How we cite our quotes: (Chapter.Paragraph)
Quote #1
"And even the miserable lives we lead are not allowed to reach their natural span. For myself I do not grumble, for I am one of the lucky ones. I am twelve years old and have had over four hundred children. Such is the natural life of a pig. But no animal escapes the cruel knife in the end. You young porkers who are sitting in front of me, every one of you will scream your lives out at the block within a year. To that horror we all must come—cows, pigs, hens, sheep, everyone. Even the horses and the dogs have no better fate. You, Boxer, the very day that those great muscles of yours lose their power, Jones will sell you to the knacker, who will cut your throat and boil you down for the foxhounds. As for the dogs, when they grow old and toothless, Jones ties a brick round their necks and drowns them in the nearest pond." (1.10)

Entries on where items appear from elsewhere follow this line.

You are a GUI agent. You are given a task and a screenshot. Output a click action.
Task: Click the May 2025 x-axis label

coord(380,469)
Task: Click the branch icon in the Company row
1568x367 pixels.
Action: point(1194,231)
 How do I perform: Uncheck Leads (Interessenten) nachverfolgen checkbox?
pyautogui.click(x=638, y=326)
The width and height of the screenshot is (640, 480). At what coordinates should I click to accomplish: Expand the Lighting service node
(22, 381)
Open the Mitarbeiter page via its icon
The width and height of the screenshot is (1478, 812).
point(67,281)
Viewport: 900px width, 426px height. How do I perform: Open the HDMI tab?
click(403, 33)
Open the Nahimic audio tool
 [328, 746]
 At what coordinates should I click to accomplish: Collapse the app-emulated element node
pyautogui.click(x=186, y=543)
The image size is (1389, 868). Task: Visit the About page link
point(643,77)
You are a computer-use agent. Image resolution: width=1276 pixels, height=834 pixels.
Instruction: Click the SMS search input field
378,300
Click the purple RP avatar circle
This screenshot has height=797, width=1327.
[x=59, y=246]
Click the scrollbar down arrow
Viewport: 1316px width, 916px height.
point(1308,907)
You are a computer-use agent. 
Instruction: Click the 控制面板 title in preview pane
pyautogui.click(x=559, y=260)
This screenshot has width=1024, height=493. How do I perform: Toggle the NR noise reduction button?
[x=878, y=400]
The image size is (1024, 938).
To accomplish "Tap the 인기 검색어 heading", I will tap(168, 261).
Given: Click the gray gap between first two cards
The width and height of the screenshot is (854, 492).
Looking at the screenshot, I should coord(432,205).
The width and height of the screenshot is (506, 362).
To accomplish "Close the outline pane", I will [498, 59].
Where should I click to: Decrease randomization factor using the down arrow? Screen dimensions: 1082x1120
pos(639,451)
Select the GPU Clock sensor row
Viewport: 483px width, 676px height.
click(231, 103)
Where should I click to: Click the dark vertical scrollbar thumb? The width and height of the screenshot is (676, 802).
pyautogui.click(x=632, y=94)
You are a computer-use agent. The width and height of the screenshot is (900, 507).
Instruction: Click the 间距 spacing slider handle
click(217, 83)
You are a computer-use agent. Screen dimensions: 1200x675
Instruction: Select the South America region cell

Um. Suddenly that BLT we were planning on having for lunch doesn't sound so appealing. (To be fair, we never drown our old dogs—we just take them to a vet to be put down… oh. Hm.)
Quote #2
Without halting for an instant, Snowball flung his fifteen stone against Jones's legs. Jones was hurled into a pile of dung and his gun flew out of his hands. But the most terrifying spectacle of all was Boxer, rearing up on his hind legs and striking out with his great iron-shod hoofs like a stallion. His very first blow took a stable-lad from Foxwood on the skull and stretched him lifeless in the mud. At the sight, several men dropped their sticks and tried to run. Panic overtook them, and the next moment all the animals together were chasing them round and round the yard. They were gored, kicked, bitten, trampled on. There was not an animal on the farm that did not take vengeance on them after his own fashion. Even the cat suddenly leapt off a roof onto a cowman's shoulders and sank her claws in his neck, at which he yelled horribly. (4.8)
Yikes. No wonder the pigs start oppressing the animals almost immediately; Boxer sounds pretty scary. But, really, all the animals do—the only weapons humans have, really, is their brains. (Although, sheesh, what did the cowman ever do to the cat?)
Quote #3
"He is dead," said Boxer sorrowfully. "I had no intention of doing that. I forgot that I was wearing iron shoes. Who will believe that I did not do this on purpose?" (4.10)
At least some of the violence is accidental: Boxer didn't mean to kill the stable-boy. But who's going to believe him? (Also—it's easy to believe that Boxer didn't mean to kill a boy; it's a lot harder to believe that Tsar Nicholas II and his kids weren't executed on purpose. That's kind of the definition of an execution.)